Attention à respecter des distances suffisantes entre les plants pour ne pas entraîner une concurrence entre eux. On peut aussi intercaler les tagètes dans la rotation (jachère) entre deux cultures sensibles.
Bon jardinage,
Jérôme JULLIEN
Bonjour, Pourriez-vous me distinguer les symptômes du virus ToBRFV, de ceux de l’oïdium et de l’alternariose svP? Merci
Bonjour,
Les symptômes provoqués par le virus ToBRFV (Tomato brown rugose fruit virus – organisme nuisible soumis à des mesures d’urgence phytosanitaire dans l’UE) se manifestent en général sur la tomate sous la forme de décolorations associées à une déformation des tissus végétaux. Les fruits deviennent impropres à la consommation. On observe en particulier les manifestations suivantes :
– mosaïques foliaires ;
– déformations des tissus ;
– maturation irrégulière et taches jaunes sur fruits ;
– taches nécrotiques brunes des folioles, du pédoncule, des bouquets floraux et des fruits (brunissement marqué des sépales).

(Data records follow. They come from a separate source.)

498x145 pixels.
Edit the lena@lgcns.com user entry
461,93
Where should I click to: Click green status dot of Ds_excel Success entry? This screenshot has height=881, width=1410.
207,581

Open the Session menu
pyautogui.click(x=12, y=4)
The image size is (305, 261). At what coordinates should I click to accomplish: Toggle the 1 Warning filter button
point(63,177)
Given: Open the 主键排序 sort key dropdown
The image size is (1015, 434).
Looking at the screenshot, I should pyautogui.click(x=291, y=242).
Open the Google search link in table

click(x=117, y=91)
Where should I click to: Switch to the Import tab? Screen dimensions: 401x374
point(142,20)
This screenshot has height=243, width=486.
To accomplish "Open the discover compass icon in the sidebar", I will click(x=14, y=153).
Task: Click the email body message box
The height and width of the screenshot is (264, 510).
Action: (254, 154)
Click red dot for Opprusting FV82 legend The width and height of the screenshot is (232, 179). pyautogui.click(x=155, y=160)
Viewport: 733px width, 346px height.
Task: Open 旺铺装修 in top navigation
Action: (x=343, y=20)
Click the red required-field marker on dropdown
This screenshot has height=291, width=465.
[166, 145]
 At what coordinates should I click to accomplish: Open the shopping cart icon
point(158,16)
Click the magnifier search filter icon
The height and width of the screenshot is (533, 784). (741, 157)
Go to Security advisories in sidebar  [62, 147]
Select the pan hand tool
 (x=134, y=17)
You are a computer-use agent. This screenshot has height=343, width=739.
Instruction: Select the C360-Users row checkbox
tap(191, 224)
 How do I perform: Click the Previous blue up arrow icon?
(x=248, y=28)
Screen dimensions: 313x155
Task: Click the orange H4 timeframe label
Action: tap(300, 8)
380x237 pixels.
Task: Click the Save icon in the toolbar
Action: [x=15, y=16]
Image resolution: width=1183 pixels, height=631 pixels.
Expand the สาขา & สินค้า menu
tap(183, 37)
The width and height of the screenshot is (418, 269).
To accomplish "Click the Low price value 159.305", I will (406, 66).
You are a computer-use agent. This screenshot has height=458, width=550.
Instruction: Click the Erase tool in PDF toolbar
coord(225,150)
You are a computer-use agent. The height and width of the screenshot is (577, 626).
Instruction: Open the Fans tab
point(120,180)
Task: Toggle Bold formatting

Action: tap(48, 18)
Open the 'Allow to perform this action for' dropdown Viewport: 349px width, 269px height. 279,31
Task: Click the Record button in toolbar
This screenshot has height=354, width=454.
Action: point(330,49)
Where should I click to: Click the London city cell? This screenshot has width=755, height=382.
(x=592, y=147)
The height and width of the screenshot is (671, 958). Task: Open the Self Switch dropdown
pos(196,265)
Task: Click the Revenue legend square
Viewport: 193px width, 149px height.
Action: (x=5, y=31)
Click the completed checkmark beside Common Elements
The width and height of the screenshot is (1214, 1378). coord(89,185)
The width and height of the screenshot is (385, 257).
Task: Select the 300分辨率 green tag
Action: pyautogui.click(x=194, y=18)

Cette maladie infecte aussi le poivron-piment et se propage très vite mécaniquement par simple contact, ainsi que par les semences. Le virus peut survivre plusieurs années dans les graines, les résidus de culture et le sol.
Le mildiou des solanacées, provoqué par un organisme fongiforme (Phytophthora infestans – Oomycètes), n’entraîne pas de déformation sur les fruits (contrairement au ToBRFV : aspect bosselé sur tomates vertes ou en début de coloration), ni de marbrure (vs ToBRFV : décoloration des fruits – alternance orange clair et orange foncé), mais les fait pourrir (larges taches brunes). En revanche, les deux maladies peuvent entraîner un noircissement des tiges en les ceinturant.
Quant à l’oïdium (Leveillula taurica, Pseudoidium neolycopersici), il est provoqué par un champignon qui produit des taches blanc poudreux sur la face supérieure des folioles de tomate. Les tissus infectés se décolorent et brunissent, mais sont d’aspect desséché. Des taches comparables peuvent être observées sur tige et pédoncules, mais les fruits ne semblent pas affectés, excepté les sépales.